I had a vision twelve years ago after I lost my eyesight. The vision came to me as a result of meeting a remarkable man, Murat Yagan, and the message he carried with him that shaped what has, now, become New Horizons Small "Small" Zones of Peace Project.
(Visit the web site of "old" New Horizons for a press release on this story. And, visit Anastasia, The Storyteller to find further background history articles on the story of how that vision became the Small "Zones Of Peace" Project.)
Briefly, the story is that prior to my going blind I had been a psychotherapist specializing in doing therapeutic community work to treat relationship and personality addictions.
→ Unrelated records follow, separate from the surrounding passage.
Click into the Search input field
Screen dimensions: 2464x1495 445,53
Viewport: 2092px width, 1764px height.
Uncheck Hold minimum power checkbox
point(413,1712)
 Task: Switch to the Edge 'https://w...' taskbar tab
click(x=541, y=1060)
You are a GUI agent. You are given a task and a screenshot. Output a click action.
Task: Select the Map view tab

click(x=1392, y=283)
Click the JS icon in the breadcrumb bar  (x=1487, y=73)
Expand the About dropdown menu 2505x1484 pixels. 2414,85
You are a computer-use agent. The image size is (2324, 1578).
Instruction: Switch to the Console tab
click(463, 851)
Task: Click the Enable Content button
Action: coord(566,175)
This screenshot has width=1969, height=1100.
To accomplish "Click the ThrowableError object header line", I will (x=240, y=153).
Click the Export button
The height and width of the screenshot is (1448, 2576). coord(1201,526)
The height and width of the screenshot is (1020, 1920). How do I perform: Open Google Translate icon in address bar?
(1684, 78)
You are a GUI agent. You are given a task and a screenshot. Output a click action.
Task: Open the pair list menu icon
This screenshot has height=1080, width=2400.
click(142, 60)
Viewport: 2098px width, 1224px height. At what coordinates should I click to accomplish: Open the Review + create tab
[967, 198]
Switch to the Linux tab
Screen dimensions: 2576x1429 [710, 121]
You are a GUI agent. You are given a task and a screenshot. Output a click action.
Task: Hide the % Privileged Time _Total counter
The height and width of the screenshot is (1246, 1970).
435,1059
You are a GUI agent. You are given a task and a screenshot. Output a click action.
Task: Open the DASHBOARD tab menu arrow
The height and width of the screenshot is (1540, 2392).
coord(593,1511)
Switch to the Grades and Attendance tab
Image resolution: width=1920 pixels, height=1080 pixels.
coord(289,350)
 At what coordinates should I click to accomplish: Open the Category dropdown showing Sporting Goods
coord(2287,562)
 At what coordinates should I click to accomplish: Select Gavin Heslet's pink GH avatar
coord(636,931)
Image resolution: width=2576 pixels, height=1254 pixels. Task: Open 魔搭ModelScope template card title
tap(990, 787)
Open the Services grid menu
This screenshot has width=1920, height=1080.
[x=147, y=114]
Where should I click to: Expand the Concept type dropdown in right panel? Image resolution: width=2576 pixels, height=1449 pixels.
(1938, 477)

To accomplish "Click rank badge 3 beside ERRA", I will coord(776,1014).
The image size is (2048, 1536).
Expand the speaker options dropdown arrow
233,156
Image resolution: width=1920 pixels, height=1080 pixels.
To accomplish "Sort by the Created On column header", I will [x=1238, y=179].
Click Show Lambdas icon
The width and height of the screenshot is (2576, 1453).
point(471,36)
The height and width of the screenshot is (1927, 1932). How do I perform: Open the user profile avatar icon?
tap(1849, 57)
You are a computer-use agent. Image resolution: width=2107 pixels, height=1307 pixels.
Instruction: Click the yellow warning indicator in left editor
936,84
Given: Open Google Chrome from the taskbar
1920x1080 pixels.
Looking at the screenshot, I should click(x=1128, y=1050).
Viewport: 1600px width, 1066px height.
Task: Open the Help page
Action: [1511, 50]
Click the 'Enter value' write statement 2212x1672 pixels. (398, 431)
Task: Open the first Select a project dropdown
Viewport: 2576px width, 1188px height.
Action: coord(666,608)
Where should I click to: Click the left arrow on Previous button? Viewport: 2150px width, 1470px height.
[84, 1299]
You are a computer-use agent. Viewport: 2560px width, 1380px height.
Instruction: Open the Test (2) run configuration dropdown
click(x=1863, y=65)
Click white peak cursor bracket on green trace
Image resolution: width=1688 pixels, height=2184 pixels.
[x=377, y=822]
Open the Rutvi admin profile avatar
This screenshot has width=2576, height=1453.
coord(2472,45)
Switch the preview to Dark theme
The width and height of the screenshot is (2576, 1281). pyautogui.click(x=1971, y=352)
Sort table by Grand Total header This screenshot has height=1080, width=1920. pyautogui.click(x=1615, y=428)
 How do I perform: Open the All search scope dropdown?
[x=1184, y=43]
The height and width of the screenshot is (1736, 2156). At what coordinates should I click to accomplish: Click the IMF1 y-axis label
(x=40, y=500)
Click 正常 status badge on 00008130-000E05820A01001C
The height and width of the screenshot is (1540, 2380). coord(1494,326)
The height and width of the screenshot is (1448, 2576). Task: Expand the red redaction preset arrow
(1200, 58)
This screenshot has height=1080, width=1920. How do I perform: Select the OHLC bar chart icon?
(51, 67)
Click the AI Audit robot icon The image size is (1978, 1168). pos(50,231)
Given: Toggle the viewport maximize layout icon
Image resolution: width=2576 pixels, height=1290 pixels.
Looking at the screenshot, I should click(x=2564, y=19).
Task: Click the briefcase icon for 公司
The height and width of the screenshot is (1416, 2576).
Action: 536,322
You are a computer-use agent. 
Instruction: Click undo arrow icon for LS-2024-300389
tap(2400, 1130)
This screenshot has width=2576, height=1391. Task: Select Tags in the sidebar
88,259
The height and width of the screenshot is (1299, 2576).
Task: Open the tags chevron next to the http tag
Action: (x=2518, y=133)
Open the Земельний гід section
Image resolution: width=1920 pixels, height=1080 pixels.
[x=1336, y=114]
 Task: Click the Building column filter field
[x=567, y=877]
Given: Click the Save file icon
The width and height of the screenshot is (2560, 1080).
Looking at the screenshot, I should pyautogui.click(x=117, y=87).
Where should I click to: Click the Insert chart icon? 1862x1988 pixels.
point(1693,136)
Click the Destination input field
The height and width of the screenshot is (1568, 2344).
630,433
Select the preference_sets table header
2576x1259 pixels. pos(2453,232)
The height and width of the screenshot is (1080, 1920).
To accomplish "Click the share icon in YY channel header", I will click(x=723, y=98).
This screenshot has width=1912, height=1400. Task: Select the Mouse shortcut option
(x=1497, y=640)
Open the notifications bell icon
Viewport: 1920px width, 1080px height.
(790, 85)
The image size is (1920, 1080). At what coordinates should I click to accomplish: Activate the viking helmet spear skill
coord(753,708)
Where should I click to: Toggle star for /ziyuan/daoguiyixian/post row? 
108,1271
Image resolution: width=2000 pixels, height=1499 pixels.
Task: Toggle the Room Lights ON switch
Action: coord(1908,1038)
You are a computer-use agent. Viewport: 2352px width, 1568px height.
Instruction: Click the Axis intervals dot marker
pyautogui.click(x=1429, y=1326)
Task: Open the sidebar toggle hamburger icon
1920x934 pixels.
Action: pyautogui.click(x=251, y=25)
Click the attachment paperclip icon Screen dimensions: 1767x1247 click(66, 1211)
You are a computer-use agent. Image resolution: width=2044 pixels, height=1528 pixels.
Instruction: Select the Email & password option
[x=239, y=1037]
If I could ever regain my ability to work again, after having lost my eyesight, I vowed I would take the therapeutic community model I had developed, as a therapist, and apply it to creating small “zones of peace” within healthy, mainstream populations.
My area of focus would be colleges and universities, intentional communities and neighborhoods. Making "violence obsolete" would be the goal beginning on the most accessibl small group level such as campus dorms.
I don't presently recall which steps preceded which actions, chronologically, of what would become this project as it is today. However, I do know that meeting Murat Yagan and being guided by him shaped that vision into the elegant model that it is.
How can you beat the inspiring teachings of an ancient community-oriented culture whose stories still endure and are more relevant than ever, after 26,000 years?
And, a teacher such as Murat who in 2002 received Abkhazia's highest cultural award, the medal of Honour and Glory?)
When I began to work again in 2003 (it took me until 2006 to be able to fully return to work), my first target project was at Shepherd College (now Shepherd University) in Shepherdstown, West Virginia.
That project was an initiative that focused attention on campus-wide "subtle violence" among students. It particularly addressed multi-cultural problems that were plaguing Shepherd at the time. It was not, however, until 2006 that the small “zones of peace” vision actually began to take hold.
An unexpected situation arose at that time. My role as the local president of a national Jewish women’s organization placed me in the center of a local Jewish/Muslim controversy. With the support of my volunteer team that was already developing at that time, we worked behind the scenes to reconcile the conflict.
Today, that same volunteer team is growing. We have to date successfully contributed to other local issues of polarization. We have also conducted conflict resolution and anger management training for the UNESCO Center For Peace model United Nations camp for the past few years.
Now, I am back to work and back to writing, my real love – and -- we are looking forward to expanding our elegant community development and conversations model into regional and national activities.